Urządzenie po End of Life (EOL) nie otrzymuje aktualizacji bezpieczeństwa. Dla atakującego to otwarte drzwi — podatności są publicznie znane, exploit dostępny, a ofiara nie może załatać dziury, bo producent nie wydał łatki.
Przykładowe daty EOL dla popularnych systemów:
- Windows 10 — październik 2025 (brak dalszych poprawek bezpieczeństwa)
- Windows Server 2012 R2 — październik 2023
- Exchange Server 2013 — kwiecień 2023
Firma, która ma komputer z Windows 10 po październiku 2025 lub serwer Exchange 2013 — ma urządzenie, którego nie da się bezpiecznie zabezpieczyć, niezależnie od innych środków.
Inwentaryzacja pozwala zaplanować wymianę z wyprzedzeniem. Bez niej wymieniasz sprzęt “bo się zepsuł” — zawsze w nagłych przypadkach, zawsze drożej.
Ryzyko starszego oprogramowania i licencji
Oprogramowanie bez aktywnego wsparcia to ryzyko prawne i techniczne jednocześnie.
Prawne: RODO i NIS2 wymagają adekwatnych środków technicznych ochrony danych. Używanie oprogramowania bez aktualizacji bezpieczeństwa jest trudne do obrony jako “adekwatny środek” w przypadku incydentu i kontroli.
Techniczne: Wycofane oprogramowanie nie integruje się z nowymi systemami, nie dostaje poprawek kompatybilności, generuje problemy z nowymi formatami plików i protokołami.
Licencyjne: Wygasłe licencje na oprogramowanie to potencjalne roszczenia od dostawców. Inwentaryzacja pokazuje, co jest aktywne, co wygasa i kiedy — zamiast niespodzianki w postaci blokady dostępu lub audytu licencyjnego.
Nieuczciwy pracownik i kwestia rozliczeń
Brzmi jak marginalny przypadek, ale rotacja pracowników w każdej firmie jest nieunikniona. Bez inwentaryzacji:
- laptop “znika” podczas zwolnienia pracownika i nikt nie jest pewien, czy w ogóle był
- konto w systemie ERP byłego pracownika zostaje aktywne przez miesiące
- klucze sprzętowe do oprogramowania giną i nikt nie wie, kto je miał
Inwentaryzacja przypisuje każde urządzenie i konto do konkretnej osoby. Protokół zdania sprzętu przy odejściu pracownika staje się formalną, udokumentowaną procedurą — a nie “prośbą, żeby oddał laptopa przy okazji”.

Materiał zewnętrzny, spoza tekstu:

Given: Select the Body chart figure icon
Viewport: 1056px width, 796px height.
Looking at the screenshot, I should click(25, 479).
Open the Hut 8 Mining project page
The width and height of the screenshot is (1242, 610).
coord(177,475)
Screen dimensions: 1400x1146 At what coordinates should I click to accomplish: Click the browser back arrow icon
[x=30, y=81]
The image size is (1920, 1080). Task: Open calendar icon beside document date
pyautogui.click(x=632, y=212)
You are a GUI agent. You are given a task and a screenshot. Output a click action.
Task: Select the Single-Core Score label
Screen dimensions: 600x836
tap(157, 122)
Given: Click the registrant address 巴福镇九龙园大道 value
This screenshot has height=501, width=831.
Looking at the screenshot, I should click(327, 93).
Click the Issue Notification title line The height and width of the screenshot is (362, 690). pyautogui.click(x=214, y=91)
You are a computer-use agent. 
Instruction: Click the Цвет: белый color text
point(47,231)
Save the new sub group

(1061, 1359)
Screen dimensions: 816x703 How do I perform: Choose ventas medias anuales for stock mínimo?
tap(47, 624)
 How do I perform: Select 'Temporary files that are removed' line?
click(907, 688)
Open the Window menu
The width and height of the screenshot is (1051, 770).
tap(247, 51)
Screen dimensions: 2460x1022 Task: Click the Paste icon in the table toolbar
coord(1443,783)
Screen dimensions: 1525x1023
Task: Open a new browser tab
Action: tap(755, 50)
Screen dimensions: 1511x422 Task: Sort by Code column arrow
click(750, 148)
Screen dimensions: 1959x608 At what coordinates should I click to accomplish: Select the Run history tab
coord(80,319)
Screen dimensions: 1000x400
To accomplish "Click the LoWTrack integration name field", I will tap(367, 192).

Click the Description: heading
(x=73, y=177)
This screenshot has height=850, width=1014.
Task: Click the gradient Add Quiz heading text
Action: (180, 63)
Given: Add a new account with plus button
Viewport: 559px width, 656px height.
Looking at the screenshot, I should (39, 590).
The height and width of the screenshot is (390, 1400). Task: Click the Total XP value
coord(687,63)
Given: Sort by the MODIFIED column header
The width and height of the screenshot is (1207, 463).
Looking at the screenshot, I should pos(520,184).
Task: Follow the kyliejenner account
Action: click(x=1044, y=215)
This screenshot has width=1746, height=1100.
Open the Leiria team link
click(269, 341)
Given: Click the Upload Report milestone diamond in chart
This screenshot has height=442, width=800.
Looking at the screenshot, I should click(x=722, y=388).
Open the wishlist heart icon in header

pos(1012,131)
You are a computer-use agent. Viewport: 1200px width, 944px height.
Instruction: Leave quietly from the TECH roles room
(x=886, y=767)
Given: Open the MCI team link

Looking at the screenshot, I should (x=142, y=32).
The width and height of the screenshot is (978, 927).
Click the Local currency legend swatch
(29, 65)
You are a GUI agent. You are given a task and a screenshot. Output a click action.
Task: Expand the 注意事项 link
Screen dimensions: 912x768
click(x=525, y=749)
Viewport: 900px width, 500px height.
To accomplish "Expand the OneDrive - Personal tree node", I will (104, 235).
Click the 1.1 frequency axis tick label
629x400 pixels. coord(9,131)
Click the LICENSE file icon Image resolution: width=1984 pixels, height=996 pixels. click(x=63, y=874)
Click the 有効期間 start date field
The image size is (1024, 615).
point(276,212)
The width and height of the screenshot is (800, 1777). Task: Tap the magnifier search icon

Jak przeprowadzić inwentaryzację — metodologia
Częstotliwość:
- pełna inwentaryzacja: raz do roku
- aktualizacje przy każdej zmianie (nowy sprzęt, nowy pracownik, koniec współpracy)
- przegląd licencji: co kwartał
Narzędzia:
- dla małych firm (do 20 stanowisk): dobrze zaprojektowany arkusz wystarczy
- dla średnich firm: dedykowane narzędzia ITAM (IT Asset Management) — np. Snipe-IT (open source), GLPI, lub moduły w systemach RMM
- automatyczne skanowanie sieci: Lansweeper, Nmap, lub wbudowane funkcje Windows Server
Kto odpowiada:
- w firmach bez działu IT: partner zewnętrzny powinien dostarczyć inwentaryzację jako element wdrożenia
- w firmach z własnym IT: konkretna osoba z harmonogramem i procedurą
Co z wynikami:
- lista urządzeń EOL → plan wymiany z datami i kosztami
- lista wygasających licencji → planowanie przedłużeń
- lista kont bez aktywnych użytkowników → natychmiastowa dezaktywacja
Firma bez inwentaryzacji vs. z inwentaryzacją — konkretna różnica
Scenariusz: atak ransomware, zaszyfrowane 3 serwery.
Bez inwentaryzacji:
- nie wiadomo, co dokładnie zostało zaszyfrowane
- nie wiadomo, czy backup obejmował wszystkie krytyczne systemy
- odtwarzanie trwa tygodniami — bo najpierw trzeba odtworzyć wiedzę o tym, co w ogóle istniało
- do UODO zgłaszamy incydent “na oko” — bez pewności, jakie dane wyciekły
Z inwentaryzacją:
- od razu wiadomo, które systemy padły
- wiadomo, które dane były na tych systemach (bo są przypisane do serwerów)
- backup weryfikujemy wobec dokumentacji — wiemy, co mamy i czego nie ma
- zgłoszenie do UODO jest precyzyjne i zgodne z prawdą
Inwentaryzacja nie zapobiega atakowi. Sprawia, że wychodzisz z niego sprawniej i z mniejszymi stratami.
Inwentaryzacja jako element wdrożenia
Jeśli zaczynasz współpracę z nowym partnerem IT — inwentaryzacja powinna być pierwszym krokiem. Bez niej partner działa na podstawie przypuszczeń i tego, co “wygląda” przy pierwszej wizycie.
Dobry partner IT dostarcza inwentaryzację jako dokument startowy, aktualizuje ją przy każdej zmianie i udostępnia ci jako klientowi dostęp do aktualnego stanu. To nie biurokracja — to warunek wstępny sensownej opieki.